* [Your objective]: Would you set down all of the entries below exactly as they stand?

* [Collected data entries]:
↓

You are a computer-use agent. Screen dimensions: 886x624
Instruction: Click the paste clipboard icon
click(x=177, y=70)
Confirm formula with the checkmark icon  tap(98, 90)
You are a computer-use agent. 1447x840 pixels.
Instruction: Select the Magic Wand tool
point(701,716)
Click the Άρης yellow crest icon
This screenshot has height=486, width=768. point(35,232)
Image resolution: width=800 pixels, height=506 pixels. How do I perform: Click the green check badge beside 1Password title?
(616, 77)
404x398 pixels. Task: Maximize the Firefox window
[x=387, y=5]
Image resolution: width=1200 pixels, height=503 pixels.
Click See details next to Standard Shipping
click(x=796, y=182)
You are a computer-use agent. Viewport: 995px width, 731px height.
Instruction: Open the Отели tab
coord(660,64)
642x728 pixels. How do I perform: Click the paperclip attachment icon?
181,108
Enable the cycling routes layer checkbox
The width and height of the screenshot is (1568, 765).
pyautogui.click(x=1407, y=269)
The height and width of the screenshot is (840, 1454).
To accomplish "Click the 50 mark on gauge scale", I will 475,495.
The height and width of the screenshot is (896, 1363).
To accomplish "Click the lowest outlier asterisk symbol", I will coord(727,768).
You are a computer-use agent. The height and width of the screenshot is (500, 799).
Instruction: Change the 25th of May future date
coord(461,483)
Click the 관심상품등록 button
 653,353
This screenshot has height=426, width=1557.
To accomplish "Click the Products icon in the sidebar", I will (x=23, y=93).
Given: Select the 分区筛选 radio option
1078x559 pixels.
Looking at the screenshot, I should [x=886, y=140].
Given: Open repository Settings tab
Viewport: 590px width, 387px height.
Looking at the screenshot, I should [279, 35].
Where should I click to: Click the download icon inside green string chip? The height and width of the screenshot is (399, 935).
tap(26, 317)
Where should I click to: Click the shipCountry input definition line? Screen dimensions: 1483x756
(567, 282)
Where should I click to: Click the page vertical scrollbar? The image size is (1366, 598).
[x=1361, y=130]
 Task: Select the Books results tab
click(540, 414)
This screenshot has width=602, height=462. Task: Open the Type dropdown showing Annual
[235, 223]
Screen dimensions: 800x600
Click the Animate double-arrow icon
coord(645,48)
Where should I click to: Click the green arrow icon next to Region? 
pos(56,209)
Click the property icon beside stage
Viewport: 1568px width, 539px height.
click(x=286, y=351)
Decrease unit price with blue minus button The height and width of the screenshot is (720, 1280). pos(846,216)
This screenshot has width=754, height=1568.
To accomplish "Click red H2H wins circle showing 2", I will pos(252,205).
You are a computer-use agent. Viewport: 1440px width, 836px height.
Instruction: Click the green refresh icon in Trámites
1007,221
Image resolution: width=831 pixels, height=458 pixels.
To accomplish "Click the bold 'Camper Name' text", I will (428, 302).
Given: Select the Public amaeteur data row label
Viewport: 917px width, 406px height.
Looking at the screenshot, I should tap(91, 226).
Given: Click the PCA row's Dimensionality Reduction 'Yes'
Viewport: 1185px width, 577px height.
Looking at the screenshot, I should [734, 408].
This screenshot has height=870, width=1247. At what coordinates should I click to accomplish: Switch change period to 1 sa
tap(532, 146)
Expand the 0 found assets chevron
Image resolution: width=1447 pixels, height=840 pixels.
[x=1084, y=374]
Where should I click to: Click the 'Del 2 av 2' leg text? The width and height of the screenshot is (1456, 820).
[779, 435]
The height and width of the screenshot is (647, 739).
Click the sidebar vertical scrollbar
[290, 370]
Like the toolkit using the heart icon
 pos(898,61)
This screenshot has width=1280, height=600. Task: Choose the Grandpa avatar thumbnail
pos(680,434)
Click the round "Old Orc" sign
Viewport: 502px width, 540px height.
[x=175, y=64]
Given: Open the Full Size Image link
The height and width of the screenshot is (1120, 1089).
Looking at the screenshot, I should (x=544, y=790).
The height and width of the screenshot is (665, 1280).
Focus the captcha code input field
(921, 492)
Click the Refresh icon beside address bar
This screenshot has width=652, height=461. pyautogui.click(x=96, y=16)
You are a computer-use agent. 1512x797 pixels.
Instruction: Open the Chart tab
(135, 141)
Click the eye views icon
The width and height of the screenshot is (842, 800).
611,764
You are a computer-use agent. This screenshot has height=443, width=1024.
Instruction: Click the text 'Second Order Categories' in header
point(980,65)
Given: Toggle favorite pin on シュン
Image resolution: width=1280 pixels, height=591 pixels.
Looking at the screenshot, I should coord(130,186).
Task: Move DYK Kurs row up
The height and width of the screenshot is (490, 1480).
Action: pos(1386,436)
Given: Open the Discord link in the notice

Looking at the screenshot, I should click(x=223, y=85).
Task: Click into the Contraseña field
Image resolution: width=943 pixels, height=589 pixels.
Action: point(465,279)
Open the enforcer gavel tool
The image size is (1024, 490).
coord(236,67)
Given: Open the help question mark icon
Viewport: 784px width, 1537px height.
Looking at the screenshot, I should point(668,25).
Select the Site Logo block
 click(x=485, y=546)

↑

* [The completed task]:
You are a computer-use agent. Screen dimensions: 886x624
Instruction: Click the paste clipboard icon
click(x=177, y=70)
Confirm formula with the checkmark icon  tap(98, 90)
You are a computer-use agent. 1447x840 pixels.
Instruction: Select the Magic Wand tool
point(701,716)
Click the Άρης yellow crest icon
This screenshot has height=486, width=768. point(35,232)
Image resolution: width=800 pixels, height=506 pixels. How do I perform: Click the green check badge beside 1Password title?
(616, 77)
404x398 pixels. Task: Maximize the Firefox window
[x=387, y=5]
Image resolution: width=1200 pixels, height=503 pixels.
Click See details next to Standard Shipping
click(x=796, y=182)
You are a computer-use agent. Viewport: 995px width, 731px height.
Instruction: Open the Отели tab
coord(660,64)
642x728 pixels. How do I perform: Click the paperclip attachment icon?
181,108
Enable the cycling routes layer checkbox
The width and height of the screenshot is (1568, 765).
pyautogui.click(x=1407, y=269)
The height and width of the screenshot is (840, 1454).
To accomplish "Click the 50 mark on gauge scale", I will 475,495.
The height and width of the screenshot is (896, 1363).
To accomplish "Click the lowest outlier asterisk symbol", I will coord(727,768).
You are a computer-use agent. The height and width of the screenshot is (500, 799).
Instruction: Change the 25th of May future date
coord(461,483)
Click the 관심상품등록 button
 653,353
This screenshot has height=426, width=1557.
To accomplish "Click the Products icon in the sidebar", I will (x=23, y=93).
Given: Select the 分区筛选 radio option
1078x559 pixels.
Looking at the screenshot, I should [x=886, y=140].
Given: Open repository Settings tab
Viewport: 590px width, 387px height.
Looking at the screenshot, I should [279, 35].
Where should I click to: Click the download icon inside green string chip? The height and width of the screenshot is (399, 935).
tap(26, 317)
Where should I click to: Click the shipCountry input definition line? Screen dimensions: 1483x756
(567, 282)
Where should I click to: Click the page vertical scrollbar? The image size is (1366, 598).
[x=1361, y=130]
 Task: Select the Books results tab
click(540, 414)
This screenshot has width=602, height=462. Task: Open the Type dropdown showing Annual
[235, 223]
Screen dimensions: 800x600
Click the Animate double-arrow icon
coord(645,48)
Where should I click to: Click the green arrow icon next to Region? 
pos(56,209)
Click the property icon beside stage
Viewport: 1568px width, 539px height.
click(x=286, y=351)
Decrease unit price with blue minus button The height and width of the screenshot is (720, 1280). pos(846,216)
This screenshot has width=754, height=1568.
To accomplish "Click red H2H wins circle showing 2", I will pos(252,205).
You are a computer-use agent. Viewport: 1440px width, 836px height.
Instruction: Click the green refresh icon in Trámites
1007,221
Image resolution: width=831 pixels, height=458 pixels.
To accomplish "Click the bold 'Camper Name' text", I will (428, 302).
Given: Select the Public amaeteur data row label
Viewport: 917px width, 406px height.
Looking at the screenshot, I should tap(91, 226).
Given: Click the PCA row's Dimensionality Reduction 'Yes'
Viewport: 1185px width, 577px height.
Looking at the screenshot, I should [734, 408].
This screenshot has height=870, width=1247. At what coordinates should I click to accomplish: Switch change period to 1 sa
tap(532, 146)
Expand the 0 found assets chevron
Image resolution: width=1447 pixels, height=840 pixels.
[x=1084, y=374]
Where should I click to: Click the 'Del 2 av 2' leg text? The width and height of the screenshot is (1456, 820).
[779, 435]
The height and width of the screenshot is (647, 739).
Click the sidebar vertical scrollbar
[290, 370]
Like the toolkit using the heart icon
 pos(898,61)
This screenshot has width=1280, height=600. Task: Choose the Grandpa avatar thumbnail
pos(680,434)
Click the round "Old Orc" sign
Viewport: 502px width, 540px height.
[x=175, y=64]
Given: Open the Full Size Image link
The height and width of the screenshot is (1120, 1089).
Looking at the screenshot, I should (x=544, y=790).
The height and width of the screenshot is (665, 1280).
Focus the captcha code input field
(921, 492)
Click the Refresh icon beside address bar
This screenshot has width=652, height=461. pyautogui.click(x=96, y=16)
You are a computer-use agent. 1512x797 pixels.
Instruction: Open the Chart tab
(135, 141)
Click the eye views icon
The width and height of the screenshot is (842, 800).
611,764
You are a computer-use agent. This screenshot has height=443, width=1024.
Instruction: Click the text 'Second Order Categories' in header
point(980,65)
Given: Toggle favorite pin on シュン
Image resolution: width=1280 pixels, height=591 pixels.
Looking at the screenshot, I should coord(130,186).
Task: Move DYK Kurs row up
The height and width of the screenshot is (490, 1480).
Action: pos(1386,436)
Given: Open the Discord link in the notice

Looking at the screenshot, I should click(x=223, y=85).
Task: Click into the Contraseña field
Image resolution: width=943 pixels, height=589 pixels.
Action: point(465,279)
Open the enforcer gavel tool
The image size is (1024, 490).
coord(236,67)
Given: Open the help question mark icon
Viewport: 784px width, 1537px height.
Looking at the screenshot, I should point(668,25).
Select the Site Logo block
 click(x=485, y=546)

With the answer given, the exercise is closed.